YOUR ASSIGNMENT —
The output is to match the entries below character for character.

MATERIAL FOR THE TASK —
================================

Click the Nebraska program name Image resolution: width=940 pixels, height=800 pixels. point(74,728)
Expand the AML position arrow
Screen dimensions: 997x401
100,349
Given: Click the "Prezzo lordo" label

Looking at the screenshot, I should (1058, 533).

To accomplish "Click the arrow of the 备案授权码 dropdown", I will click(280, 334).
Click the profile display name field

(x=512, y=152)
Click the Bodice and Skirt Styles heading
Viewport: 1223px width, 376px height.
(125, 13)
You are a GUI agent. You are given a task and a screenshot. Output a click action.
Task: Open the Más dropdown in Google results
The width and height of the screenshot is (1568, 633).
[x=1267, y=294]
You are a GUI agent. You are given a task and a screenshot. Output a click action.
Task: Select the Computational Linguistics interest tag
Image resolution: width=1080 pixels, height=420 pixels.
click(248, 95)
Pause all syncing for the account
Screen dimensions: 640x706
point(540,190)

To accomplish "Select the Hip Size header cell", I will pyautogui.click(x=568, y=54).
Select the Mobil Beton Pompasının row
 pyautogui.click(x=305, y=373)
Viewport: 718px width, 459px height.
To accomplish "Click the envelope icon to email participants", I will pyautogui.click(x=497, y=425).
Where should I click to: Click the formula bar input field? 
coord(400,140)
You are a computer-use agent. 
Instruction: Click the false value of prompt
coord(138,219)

================================

WRITTEN RESPONSE —
Click the Nebraska program name Image resolution: width=940 pixels, height=800 pixels. point(74,728)
Expand the AML position arrow
Screen dimensions: 997x401
100,349
Given: Click the "Prezzo lordo" label

Looking at the screenshot, I should (1058, 533).

To accomplish "Click the arrow of the 备案授权码 dropdown", I will click(280, 334).
Click the profile display name field

(x=512, y=152)
Click the Bodice and Skirt Styles heading
Viewport: 1223px width, 376px height.
(125, 13)
You are a GUI agent. You are given a task and a screenshot. Output a click action.
Task: Open the Más dropdown in Google results
The width and height of the screenshot is (1568, 633).
[x=1267, y=294]
You are a GUI agent. You are given a task and a screenshot. Output a click action.
Task: Select the Computational Linguistics interest tag
Image resolution: width=1080 pixels, height=420 pixels.
click(248, 95)
Pause all syncing for the account
Screen dimensions: 640x706
point(540,190)

To accomplish "Select the Hip Size header cell", I will pyautogui.click(x=568, y=54).
Select the Mobil Beton Pompasının row
 pyautogui.click(x=305, y=373)
Viewport: 718px width, 459px height.
To accomplish "Click the envelope icon to email participants", I will pyautogui.click(x=497, y=425).
Where should I click to: Click the formula bar input field? 
coord(400,140)
You are a computer-use agent. 
Instruction: Click the false value of prompt
coord(138,219)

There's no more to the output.